Additional high-impact optimizations:

  • Use native bcp into staging tables, then commit destructive strategies with shadow-table swaps.
  • Keep direct target operations limited to short metadata swaps or append commits from staging.
  • Add native ClickHouse file ingestion for MSSQL exported TSV/CSV to reduce Python row coercion overhead.
  • Support bcp queryout partition fan-out for MSSQL sources.
  • Add resumable partition manifests so failed large loads restart from the failed partition, not from zero.

Troubleshooting

  • pyodbc is required: install dpone[mssql] and the Microsoft ODBC Driver.
  • bcp failed: check bcp_path, network access, SQL login permissions, and whether the command works outside dpone.
  • Copy direction must be either 'in', 'out' or 'format': use dpone with the fixed bcp command order; raw bcp commands must follow bcp <table-or-query> in|queryout <file> [options].
  • Text column data incomplete: verify bcp terminators are escaped as \t and \n, not literal control characters in shell arguments.
  • Empty strings become NULL: ensure the file was produced through dpone's MSSQL bulk text codec. Raw third-party TSV files cannot distinguish empty string from NULL in SQL Server bcp character mode.
  • Tabs/newlines split rows or columns: use dpone-generated mssql-delimited artifacts or enable a compatible producer-side text codec before loading.
  • bcp asks for a password and hangs: verify your installed bcp supports stdin prompt input. Prefer trusted auth where available, or use an environment-local wrapper after assessing process-list exposure.
  • MSSQL character bcp is unsafe: switch MSSQL-to-MSSQL native transfer to source.options.bulk.bcp.file_format: native, or explicitly certify and allow your raw producer with allow_unsafe_raw_mssql_bulk_files: true.
  • SSL Provider: Packet size too large: lower bulk.bcp.packet_size to 16384.
  • Decimal truncation: ensure Postgres numeric precision/scale are preserved, for example numeric(18,2).
  • Unicode issues: use ODBC Driver 18 and bcp code page 65001; for older SQL Server/client combinations, prefer NVARCHAR columns.
  • Local Docker: set trust_server_certificate: yes because the container certificate is self-signed.
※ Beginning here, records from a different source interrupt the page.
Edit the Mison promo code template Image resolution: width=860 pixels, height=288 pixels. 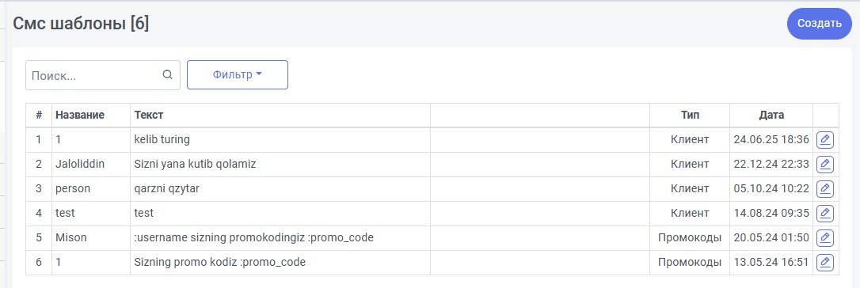pyautogui.click(x=825, y=238)
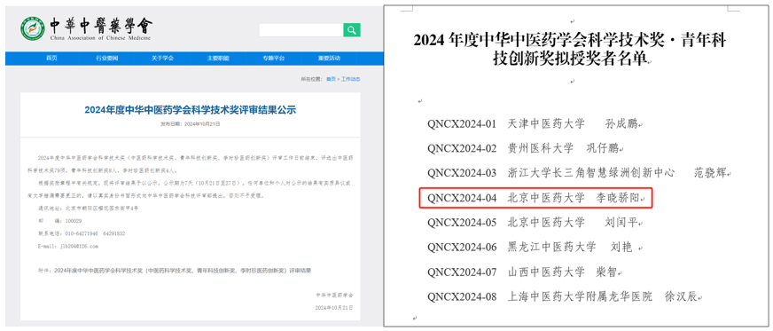Click the document title 青年科技创新奖拟授奖者名单
Viewport: 773px width, 331px height.
[569, 50]
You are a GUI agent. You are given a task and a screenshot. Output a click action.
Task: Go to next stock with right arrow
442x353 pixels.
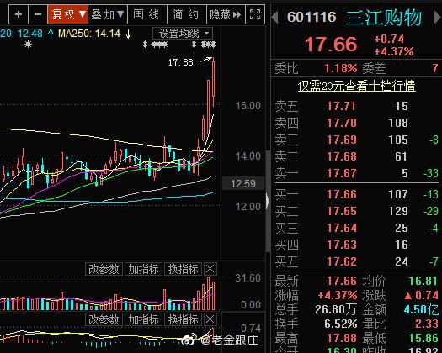click(x=437, y=18)
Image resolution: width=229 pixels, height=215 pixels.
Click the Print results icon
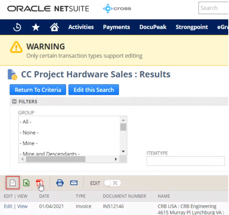(x=60, y=183)
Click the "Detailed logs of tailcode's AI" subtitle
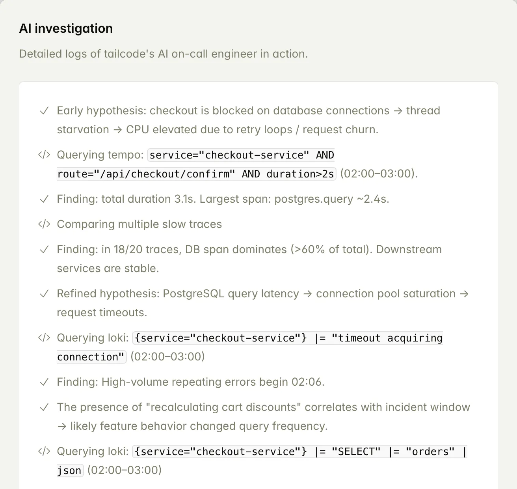517x489 pixels. tap(163, 54)
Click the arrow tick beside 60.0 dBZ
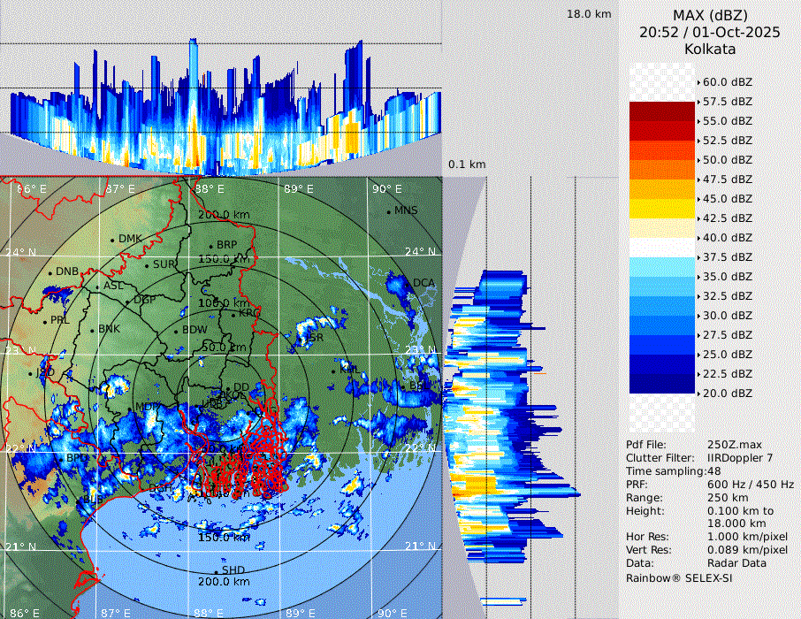The image size is (801, 619). (698, 82)
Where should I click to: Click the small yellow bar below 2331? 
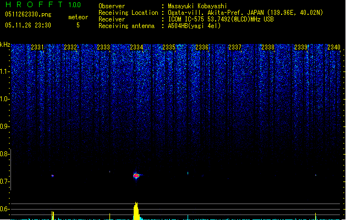[53, 215]
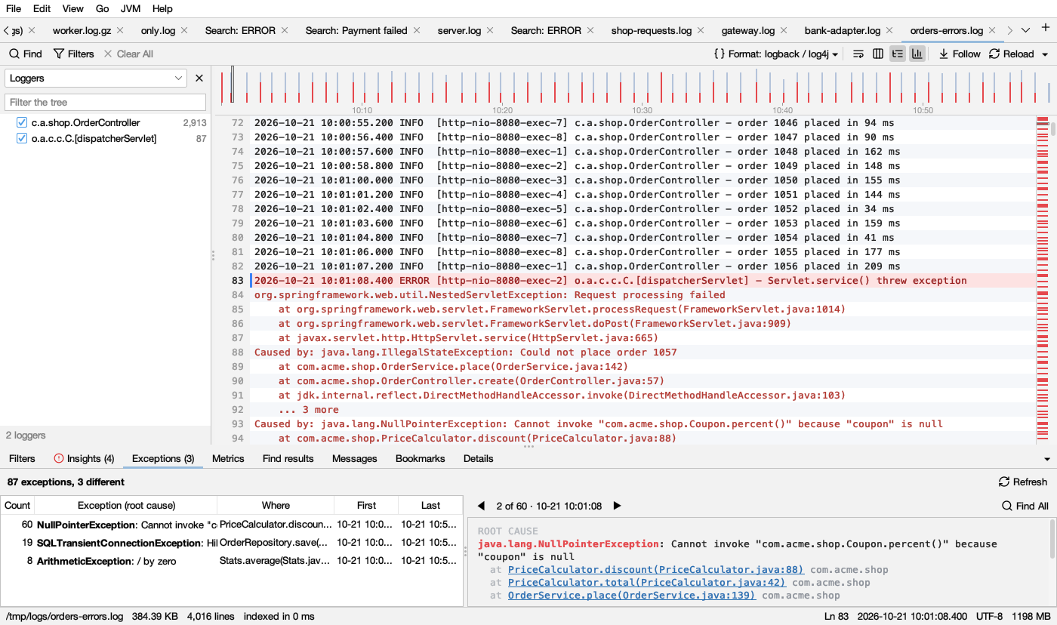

Partitioned performance mode

For very large PostgreSQL -> MSSQL and MSSQL -> ClickHouse transfers, dpone supports Spark JDBC-style range partitioning:

source:
  options:
    partition_column: id
    lower_bound: 1
    upper_bound: 15000000
    num_partitions: 8
    export_workers: 4
    load_workers: 4

Each range is exported as an independent local artifact and can be loaded through native bcp. See Performance for SLO commands, 15M stress examples, and x86_64 benchmark recommendations.

MSSQL -> ClickHouse fast ingest

For MSSQL -> ClickHouse, use clickhouse_bulk.mode: http when the ClickHouse HTTP endpoint is reachable. This streams bcp queryout TSV files directly into ClickHouse with INSERT ... FORMAT TabSeparated and avoids Python row parsing.

sink:
  type: clickhouse
  options:
    clickhouse_bulk:
      mode: http
      http:
        host: clickhouse.example.com
        port: 8123

See Performance for local benchmark commands and verified 15M results.

Native queryout for MSSQL -> ClickHouse

For MSSQL -> ClickHouse, prefer source.options.extract_mode: bcp_queryout with nested source.options.partitioning. dpone resolves bounds: auto with a MSSQL MIN/MAX/COUNT_BIG query, exports every partition through bcp queryout, and hands file artifacts to the ClickHouse sink for direct INSERT ... FORMAT TabSeparated loading.

Key MSSQL options:

source:
  options:
    extract_mode: bcp_queryout
    bulk:
      mode: bcp
      bcp:
        batch_size: 100000
        packet_size: 65535
        timeout_seconds: 3600
    partitioning:
      strategy: auto
      column: order_id
      bounds: auto
      target_rows_per_partition: 1000000
      max_partitions: 64
      export_workers: 8

Runbook: if the source is overloaded, reduce export_workers; if artifacts are too small, increase target_rows_per_partition; if bounds are skewed, choose a more uniformly distributed partition column.